Advantages of service recovery strategy

A good service recovery design can remarkably strengthen customers’ perceptions of the quality of products or services, the organisation’s capability, and the value of the organisation’s other offering (Zemke and Bell, 1990). Such perceptions establish the satisfaction and loyalty of the customer to the business, and also the overall profitability of the business (Kristie, et al., 2008).

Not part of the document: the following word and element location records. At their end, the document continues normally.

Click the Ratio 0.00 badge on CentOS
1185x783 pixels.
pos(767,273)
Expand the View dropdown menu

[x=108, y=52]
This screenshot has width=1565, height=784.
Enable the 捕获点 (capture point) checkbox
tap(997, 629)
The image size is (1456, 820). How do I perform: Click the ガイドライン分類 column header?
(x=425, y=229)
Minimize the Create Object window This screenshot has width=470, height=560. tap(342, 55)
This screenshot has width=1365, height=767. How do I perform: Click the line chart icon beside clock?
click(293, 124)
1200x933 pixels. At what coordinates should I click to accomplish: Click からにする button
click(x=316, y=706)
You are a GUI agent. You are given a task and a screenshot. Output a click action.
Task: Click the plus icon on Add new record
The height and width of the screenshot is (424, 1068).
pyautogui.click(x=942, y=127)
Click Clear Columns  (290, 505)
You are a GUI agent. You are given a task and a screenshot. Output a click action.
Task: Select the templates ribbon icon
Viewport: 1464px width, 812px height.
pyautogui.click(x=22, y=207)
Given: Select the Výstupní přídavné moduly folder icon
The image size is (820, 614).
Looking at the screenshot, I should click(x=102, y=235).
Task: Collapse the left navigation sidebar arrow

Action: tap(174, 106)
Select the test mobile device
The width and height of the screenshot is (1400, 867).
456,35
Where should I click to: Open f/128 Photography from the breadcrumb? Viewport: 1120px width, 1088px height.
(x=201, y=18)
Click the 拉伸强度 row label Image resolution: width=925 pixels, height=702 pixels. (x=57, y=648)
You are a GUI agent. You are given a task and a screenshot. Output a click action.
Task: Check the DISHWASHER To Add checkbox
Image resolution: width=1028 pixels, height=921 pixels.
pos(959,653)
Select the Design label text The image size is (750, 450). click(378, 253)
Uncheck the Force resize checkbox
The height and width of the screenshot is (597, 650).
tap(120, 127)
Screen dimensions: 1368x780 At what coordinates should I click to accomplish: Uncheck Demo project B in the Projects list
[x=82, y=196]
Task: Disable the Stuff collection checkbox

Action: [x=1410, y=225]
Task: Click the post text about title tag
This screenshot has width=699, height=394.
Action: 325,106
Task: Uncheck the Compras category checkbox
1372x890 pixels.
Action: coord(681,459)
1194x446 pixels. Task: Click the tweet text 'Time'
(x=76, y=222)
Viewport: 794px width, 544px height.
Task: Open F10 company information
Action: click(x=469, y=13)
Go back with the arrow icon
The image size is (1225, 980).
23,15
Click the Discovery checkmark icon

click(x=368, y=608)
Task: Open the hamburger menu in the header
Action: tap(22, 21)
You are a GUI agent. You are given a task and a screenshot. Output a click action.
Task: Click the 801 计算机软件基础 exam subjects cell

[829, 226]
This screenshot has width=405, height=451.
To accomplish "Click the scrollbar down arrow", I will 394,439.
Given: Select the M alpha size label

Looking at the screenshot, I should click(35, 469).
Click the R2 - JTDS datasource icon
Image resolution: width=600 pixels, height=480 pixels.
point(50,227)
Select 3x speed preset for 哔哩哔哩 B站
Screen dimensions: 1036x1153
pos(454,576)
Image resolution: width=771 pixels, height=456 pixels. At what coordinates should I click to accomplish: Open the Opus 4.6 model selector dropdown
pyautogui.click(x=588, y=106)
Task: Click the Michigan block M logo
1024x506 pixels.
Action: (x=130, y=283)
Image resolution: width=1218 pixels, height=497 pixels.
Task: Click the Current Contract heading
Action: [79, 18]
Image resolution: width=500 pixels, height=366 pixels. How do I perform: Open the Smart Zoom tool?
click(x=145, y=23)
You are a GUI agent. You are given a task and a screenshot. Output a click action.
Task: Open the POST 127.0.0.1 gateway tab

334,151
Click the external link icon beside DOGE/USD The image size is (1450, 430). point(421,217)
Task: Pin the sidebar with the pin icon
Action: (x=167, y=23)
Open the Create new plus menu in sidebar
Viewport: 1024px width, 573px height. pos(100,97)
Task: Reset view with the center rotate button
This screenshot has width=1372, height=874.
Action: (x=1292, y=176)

Enhancing customer loyalty

Customer loyalty is a medium of management procedures and outcomes for service recovery strategy (Robbins & Miller, 2004). Customer loyalty is often considered as an asset because it is linked to profitability (Hoffman & Kelley, 2000; Reichheld & Sasser, 1990) and other benefits for organisations (Robbins & Miller, 2004). Customer loyalty is a result of successful service recovery strategies (Robbins & Miller, 2004). An establishment of a closer relationship between customers and service providers will have higher volume of business (Reichheld & Sasser, 1990) and less price sensitive (Reichheld, 1996). The probability of loyal customers to consider alternatives or shop for lower prices is low (Goodwin & Gremler, 1996). They are different from non-loyal customers who are easily attracted by convenience and cost (Robbins & Miller, 2004).

Retaining loyal customers

An effective service recovery strategy can significantly influence loyal customers’ attitudes as well as behavioural intentions following the service failure (Blodgett, et al., 1997; Tax, et al, 1998; Robbins & Miller, 2004). Loyal customers are probably to comprehend their relationship with the service provider differently than non-loyal customers who those are more influenced by convenience and cost in service exchanges (Robbins & Miller, 2004; Goodwin & Gremler, 1996). Recovery management for loyal customers seems more significant (Kelley & Davis, 1994) because they expect some particular treatment which is different from other consumers (Goodwin & Gremler, 1996; Kelley & Davis, 1994). Loyal customers are likely more concerned with their long-term relationship with the service providers given by important social interactions that provide emotional support and a sense of belonging (Tyler, 1989). Moreover, most of long-term customers will probably do business again if their problems are solved satisfactorily. Conversely, unfair recovery treatment is likely to have a substantial adverse impacts on loyal customers due to the fact of their investments in particular organisations are more than ordinary consumers (Robbins & Miller, 2004).

Consequently, a successful service recovery strategy is able to retain loyal customers to the organisations and provide generate increasingly more profits yearly (David C, 2004).

Conclusion

We understand there is no perfect service system and so failures happened by time to time whereas customers are satisfied as long as service providers are able to meet or exceed their service expectations.